### Entries shown
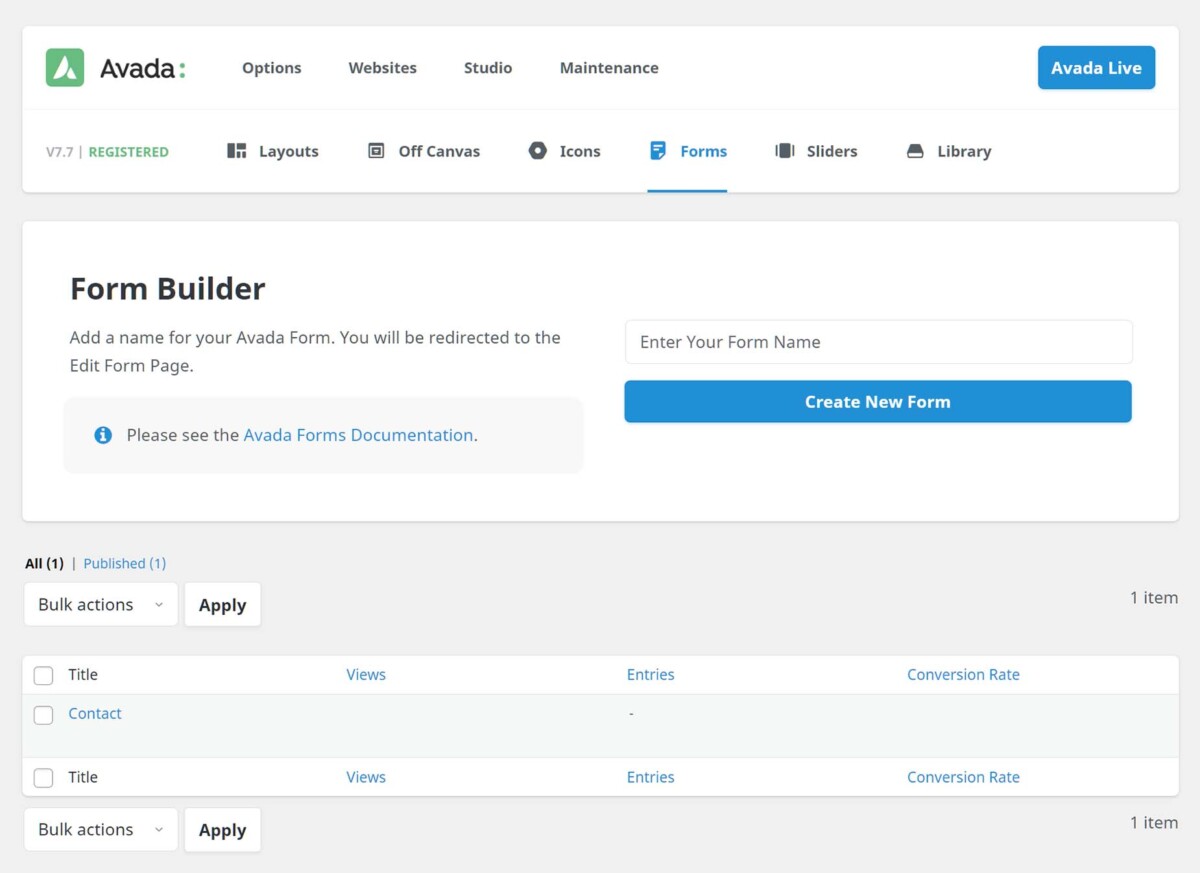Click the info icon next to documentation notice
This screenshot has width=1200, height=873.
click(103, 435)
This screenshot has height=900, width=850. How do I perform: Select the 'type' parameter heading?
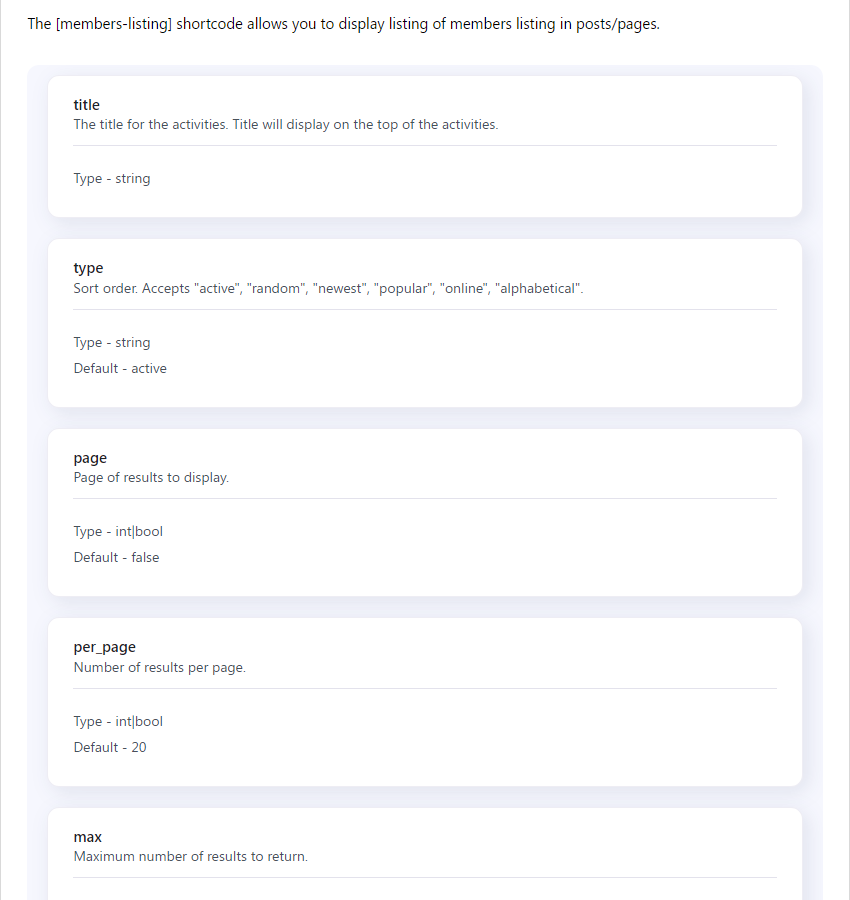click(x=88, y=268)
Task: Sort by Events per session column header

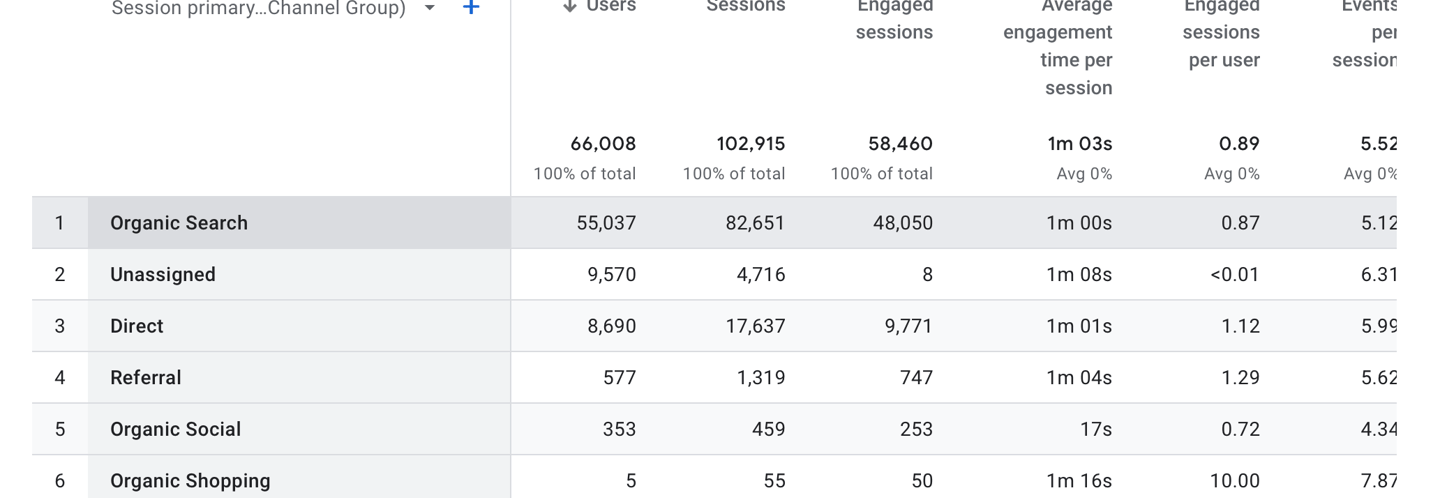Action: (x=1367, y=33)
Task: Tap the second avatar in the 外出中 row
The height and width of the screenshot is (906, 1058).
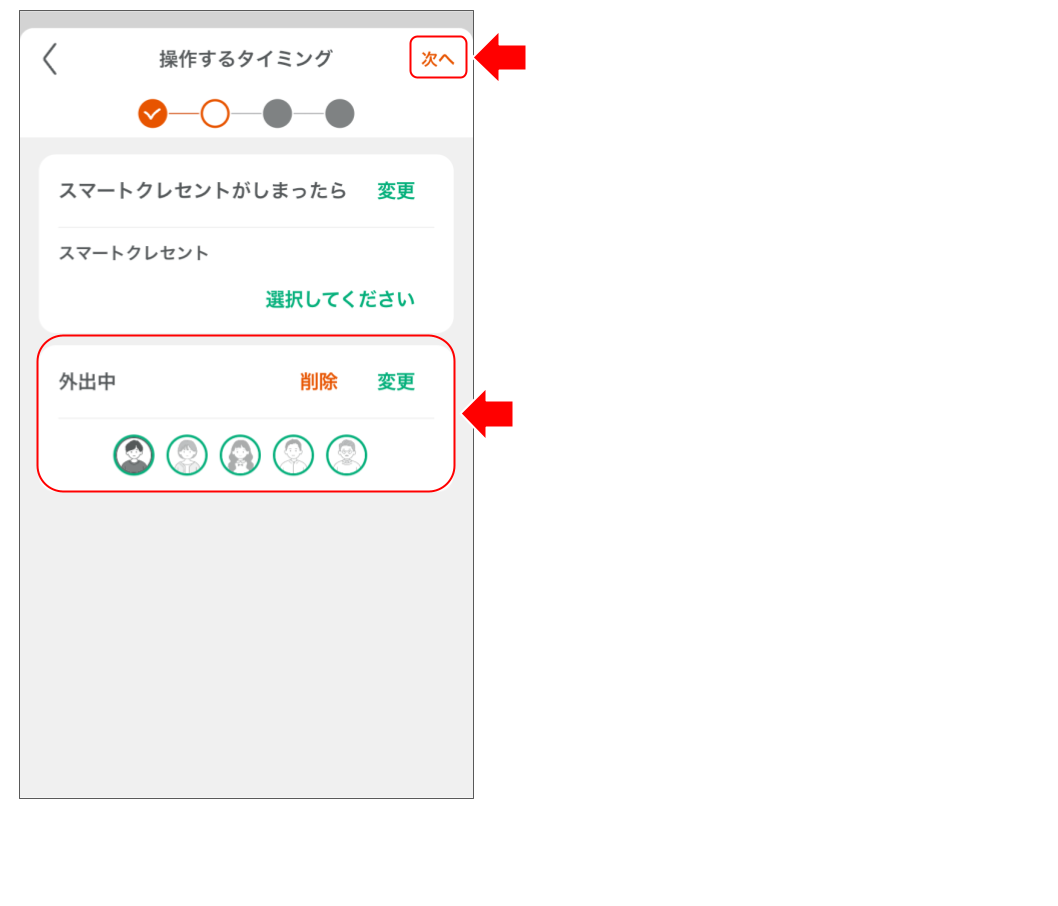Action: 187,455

---

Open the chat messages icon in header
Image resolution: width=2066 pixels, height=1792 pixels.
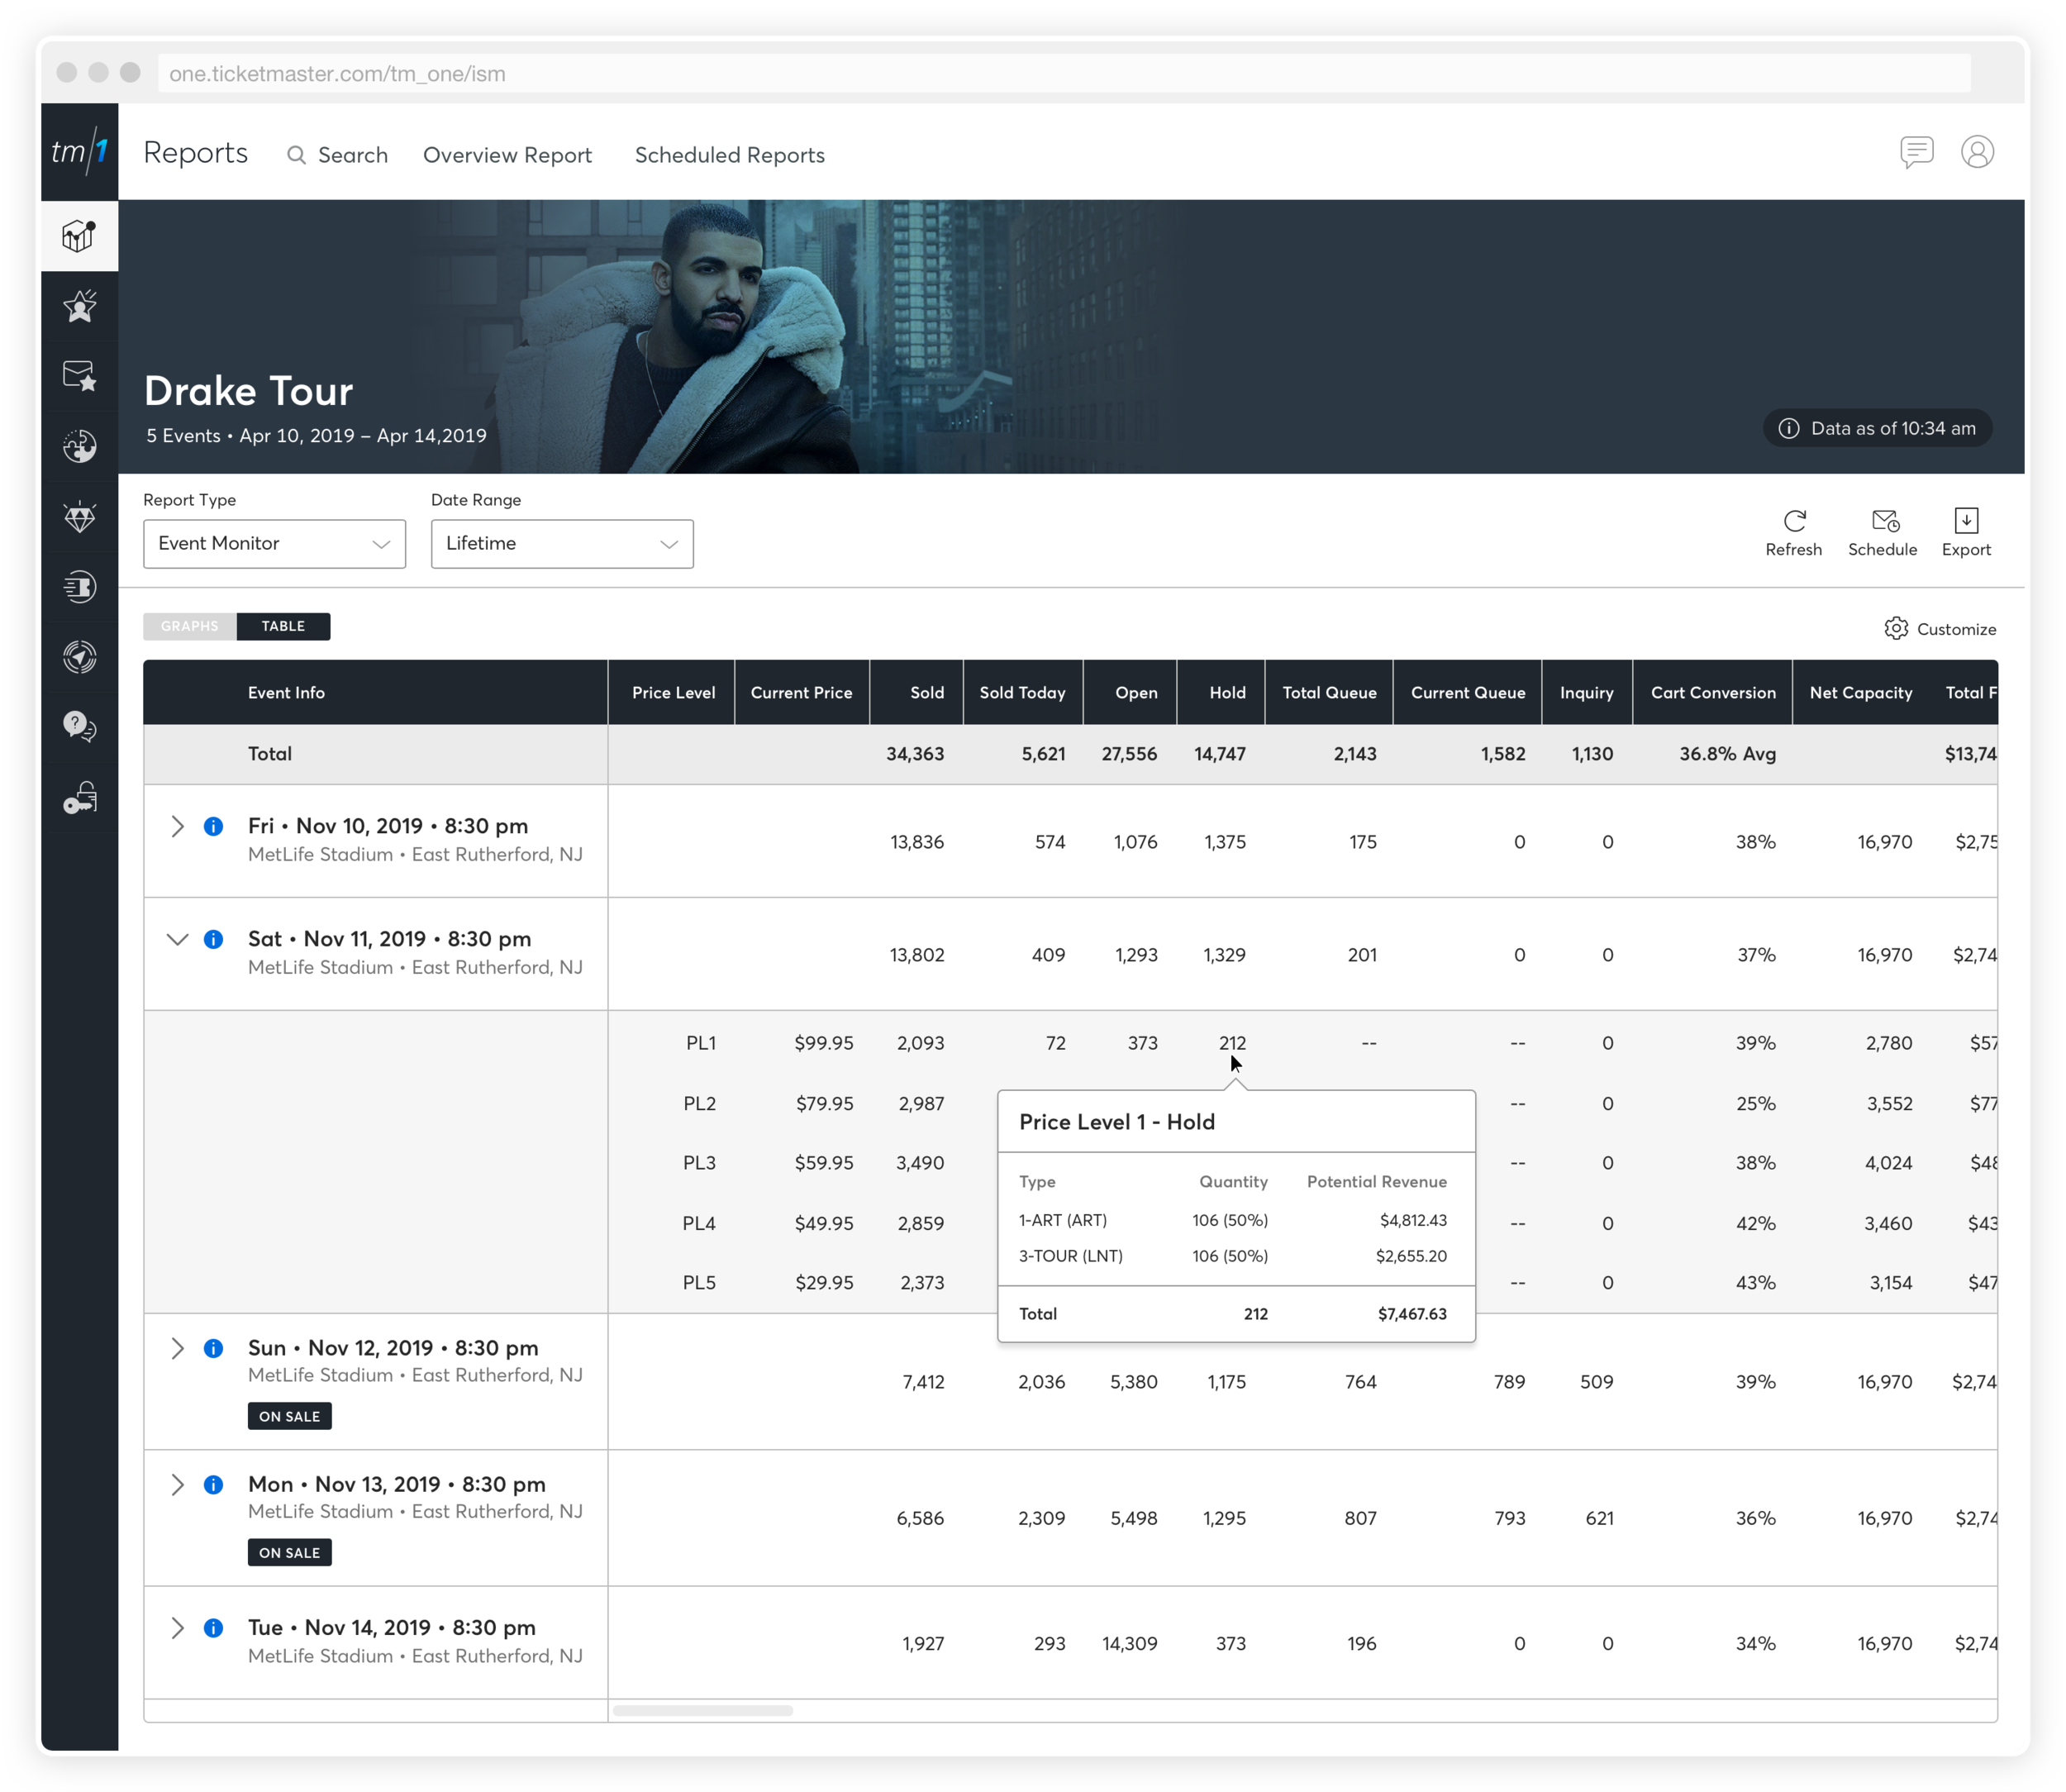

### Task statement
Output the data from the line that contains "This screenshot has height=900, width=850." through the line that contains "Action: 187,455", inclusive, with each line copied exactly. Leave out the pictures.

### Output for this task
This screenshot has height=900, width=850. How do I perform: Select the 'type' parameter heading?
click(x=88, y=268)
Task: Sort by Events per session column header

Action: (x=1367, y=33)
Task: Tap the second avatar in the 外出中 row
The height and width of the screenshot is (906, 1058).
Action: 187,455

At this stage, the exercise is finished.